Energi hijau

Perempuan Mongolia yang Mendorong Transisi Energi Hijau dan Keadilan Iklim

Perempuan Mongolia yang Mendorong Transisi Energi Hijau dan Keadilan Iklim
Perempuan Mongolia yang Mendorong Transisi Energi Hijau dan Keadilan Iklim

Jakarta - Dari bentangan padang rumput Mongolia yang luas dan berangin, muncul sosok inspiratif dalam perjuangan transisi energi hijau: Gereltuya Bayanmunkh. Aktivis lingkungan ini tak hanya dikenal karena dedikasinya terhadap isu iklim, tapi juga karena keberaniannya dalam memperjuangkan keadilan gender dan pelibatan anak muda dalam sektor energi terbarukan, Senin, 7 April 2025.

Gereltuya, yang masa kecilnya dihabiskan di tengah alam terbuka Mongolia, menemukan panggilannya dalam dunia advokasi iklim melalui kedekatan personal dengan lingkungan. “Secara logis itu masuk akal bagi saya, dan di hati saya, saya masih anak kecil yang berlari-lari di padang rumput,” ujarnya hangat, mengenang masa kecilnya.

Krisis Iklim: Masalah Induk Kesehatan Manusia

Bagi Gereltuya, krisis iklim adalah akar dari berbagai tantangan global, terutama yang menyangkut kesehatan manusia. Oleh karena itu, ia menyebut transisi energi sebagai bentuk aksi iklim paling penting kedua setelah perlindungan lingkungan secara umum.

“Transisi energi bukan hanya strategi, ini adalah panggilan moral,” tegasnya.
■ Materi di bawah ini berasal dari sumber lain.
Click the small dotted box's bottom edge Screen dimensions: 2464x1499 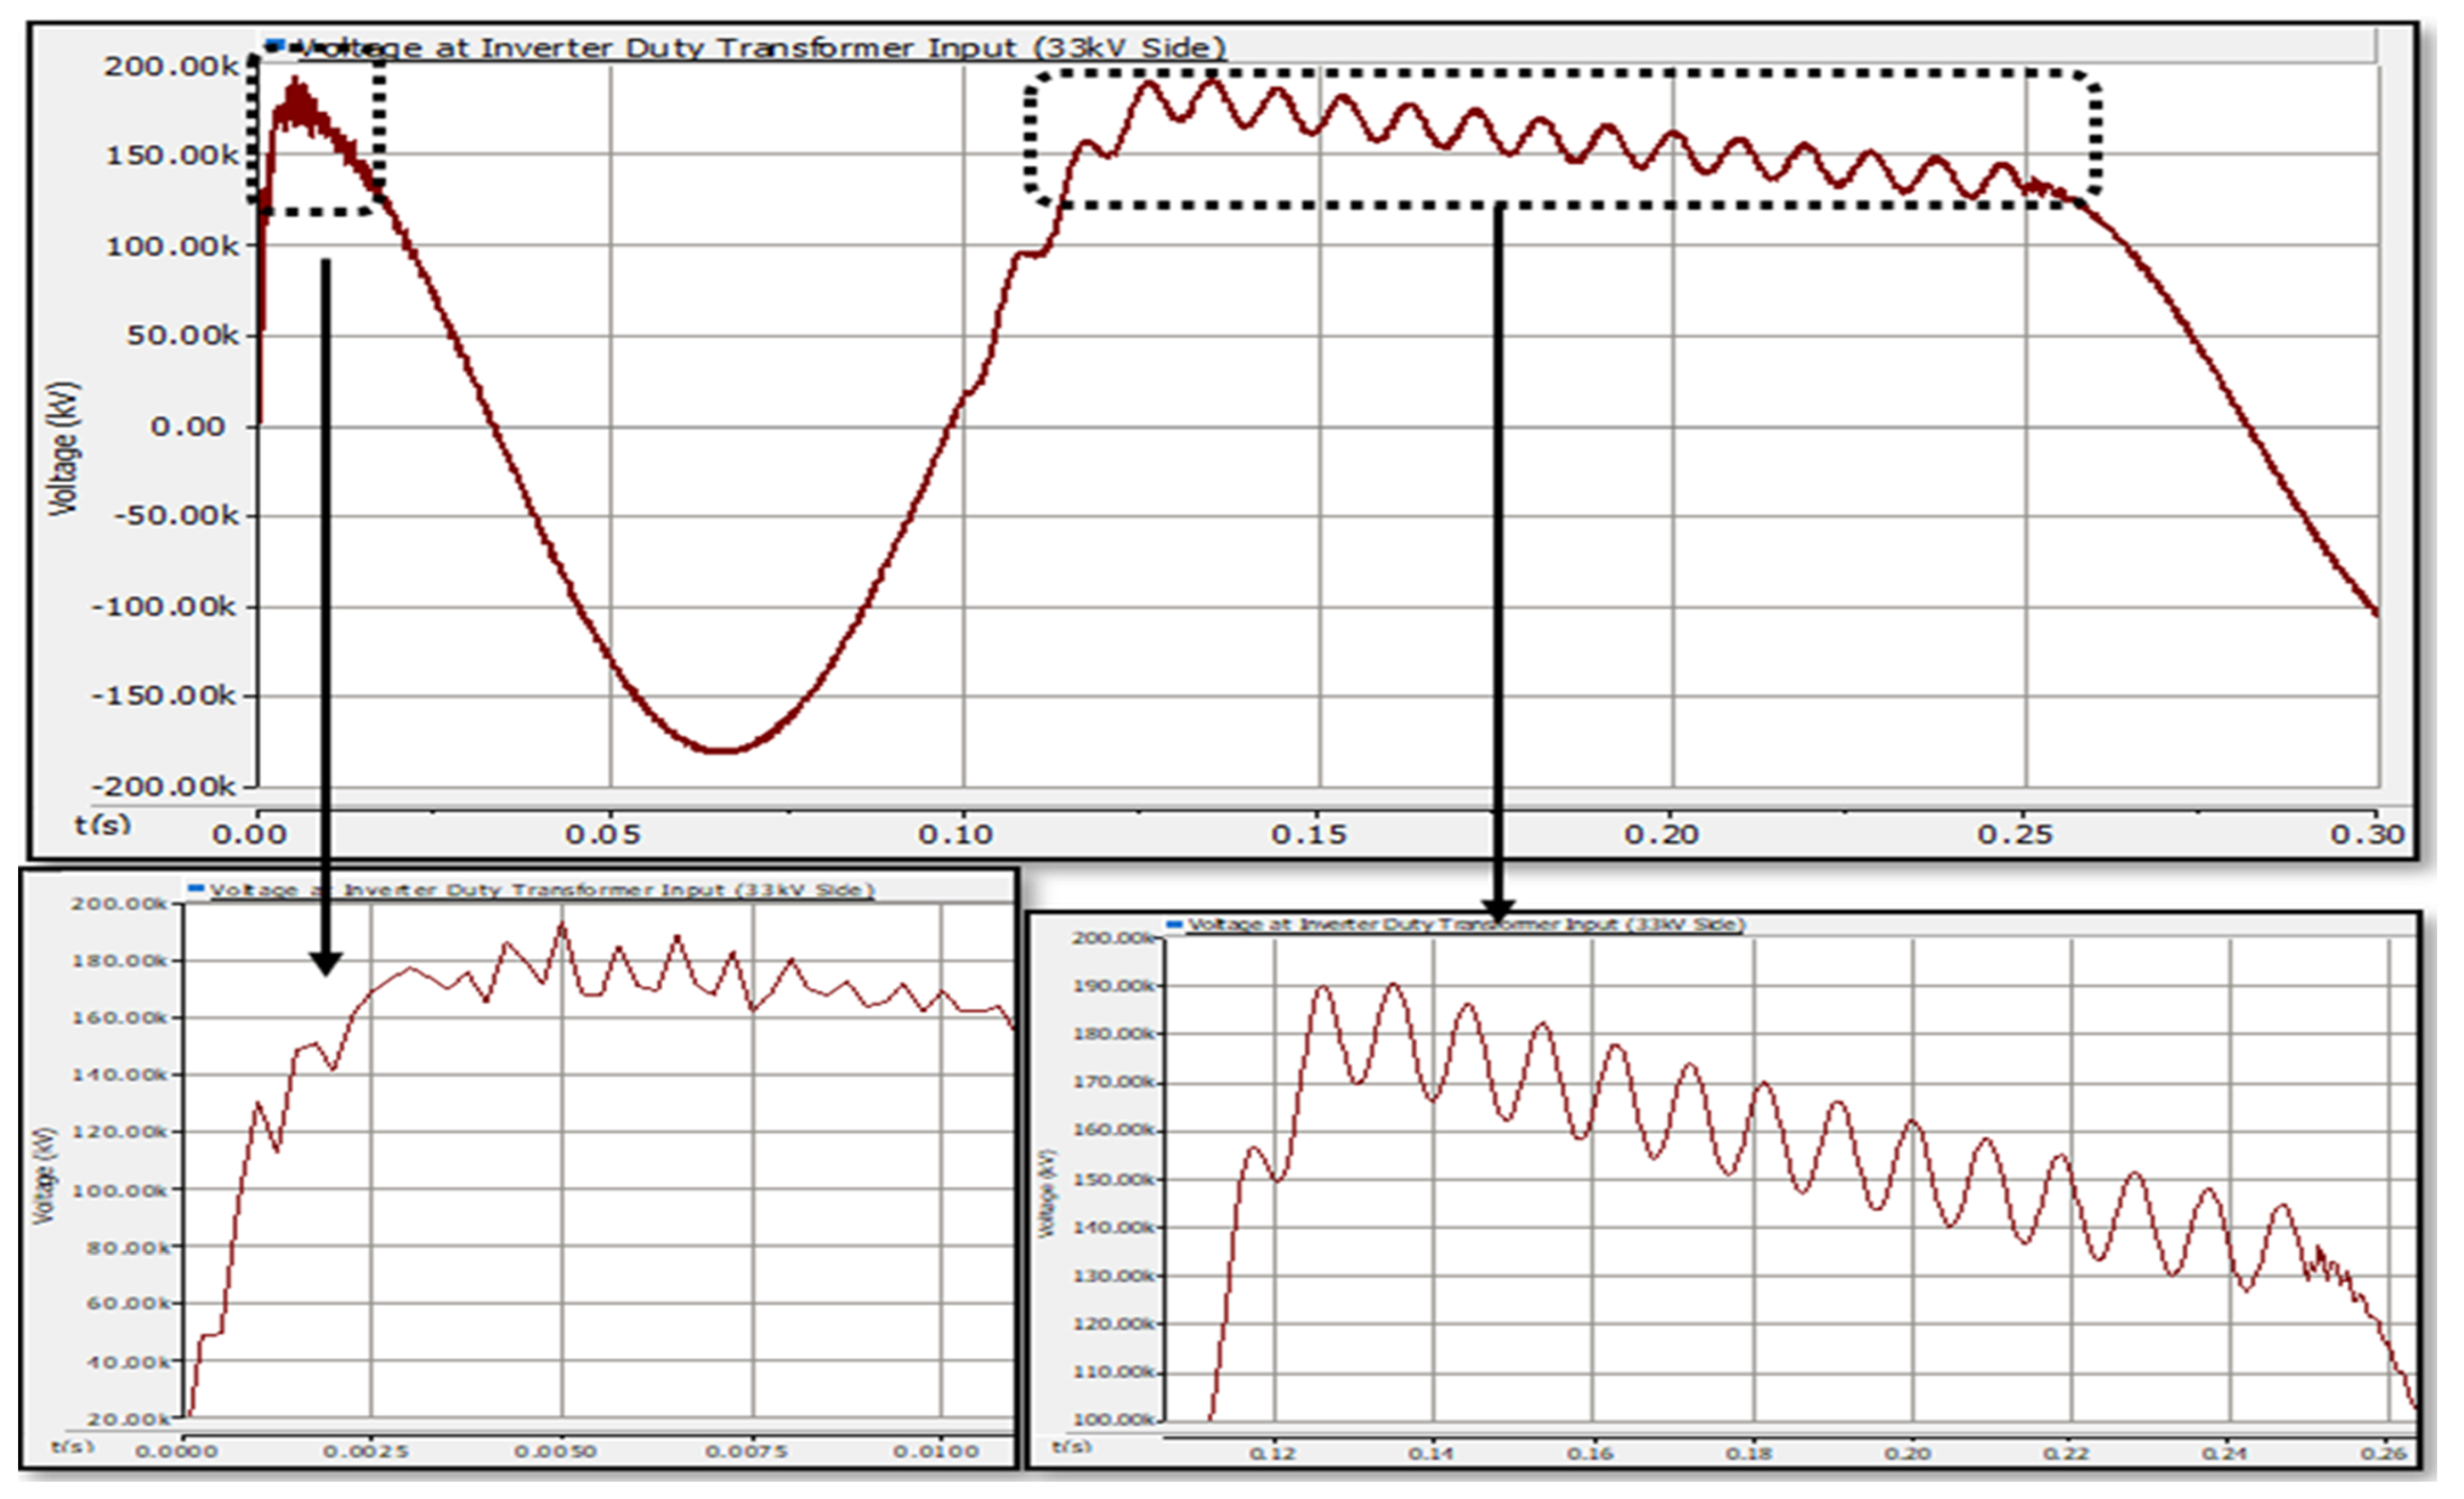(318, 211)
Menurutnya, mendorong penggunaan energi bersih dan terbarukan adalah langkah konkret yang bisa menyelamatkan masa depan generasi mendatang.

Potensi Energi Terbarukan Mongolia Sangat Besar

Mongolia dikenal memiliki potensi besar dalam energi terbarukan, terutama tenaga surya dan angin. “Dari semua itu, energi surya adalah yang paling besar potensinya,” ungkap Gereltuya.

Namun, eksplorasi potensi ini masih terhambat oleh berbagai tantangan, termasuk dominasi laki-laki dalam kepemimpinan sektor energi. Gereltuya menyebut, sejak Mongolia menjadi negara demokrasi pada 1990, setidaknya sudah ada 18 kementerian energi yang terbentuk—namun belum satu pun dipimpin oleh perempuan.

“Perempuan adalah spesialis, koordinator, penulis dokumen utama yang diajukan ke lembaga besar,” jelasnya. “Saya melihat banyak pemimpin perempuan dalam energi terbarukan, jadi saya punya harapan besar akan peningkatan partisipasi menuju kesetaraan gender.”

Anak Muda sebagai Ujung Tombak Perubahan

Meski kesetaraan gender masih menghadapi tantangan struktural, partisipasi generasi muda dalam gerakan iklim di Mongolia justru menunjukkan tren positif. Gereltuya bersama timnya telah menjalankan kampanye tahunan bertajuk Earth Month yang berhasil menggerakkan lebih dari 300 anak muda Mongolia dalam dua tahun terakhir.

Melalui aplikasi AWorld.org, para pemuda ini diajak melakukan aksi nyata dalam kehidupan sehari-hari yang ramah lingkungan. Hasilnya? Lebih dari 125.000 kontribusi tercatat, menghemat lebih dari satu juta kilogram emisi karbon dioksida, 17 juta liter air, dan ribuan jam energi.

“Kami menunjukkan bahwa banyak orang di Mongolia juga melakukan aksi,” tuturnya. “Anda tidak perlu menjadi ilmuwan, cukup peduli pada lingkungan dan berkontribusi.”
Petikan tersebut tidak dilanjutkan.